WRITTEN TASK: Return each line of the data below that contains the string "width". Case counts.

[BEGIN RECORDS]

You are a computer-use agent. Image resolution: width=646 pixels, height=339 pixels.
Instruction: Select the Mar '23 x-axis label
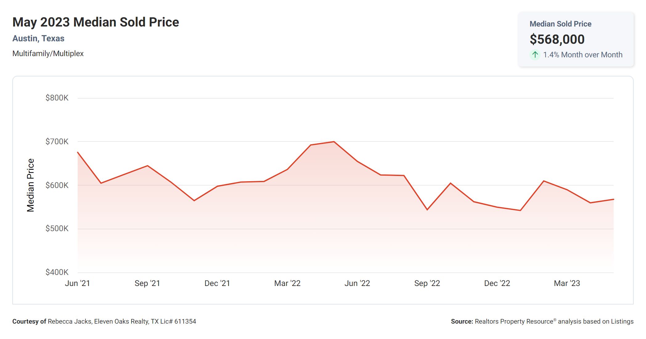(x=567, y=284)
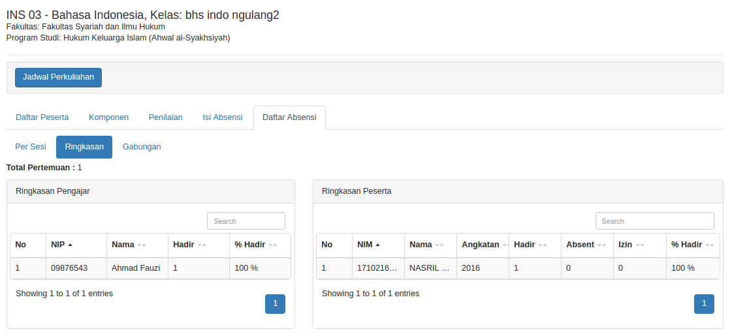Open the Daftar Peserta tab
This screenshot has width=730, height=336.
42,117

[END RECORDS]
[BEGIN RECORDS]

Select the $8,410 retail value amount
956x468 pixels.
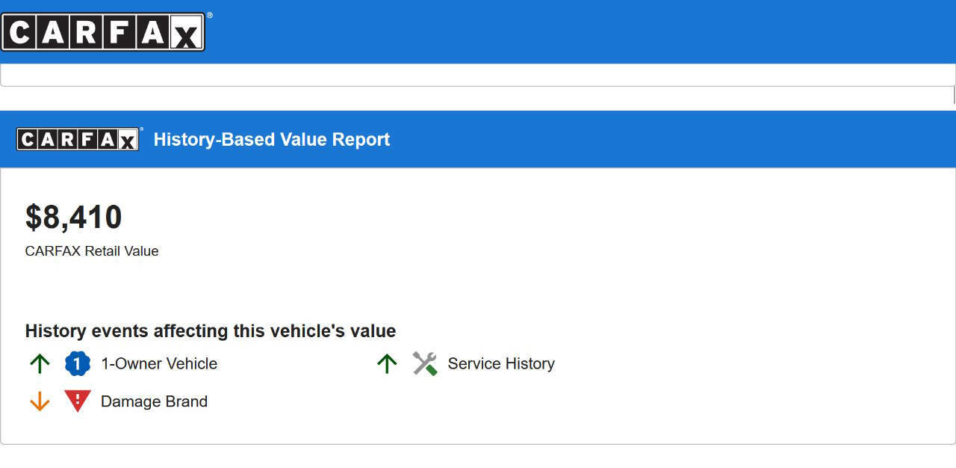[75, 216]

[END RECORDS]

WRITTEN RESPONSE:
You are a computer-use agent. Image resolution: width=646 pixels, height=339 pixels.
This screenshot has width=730, height=336.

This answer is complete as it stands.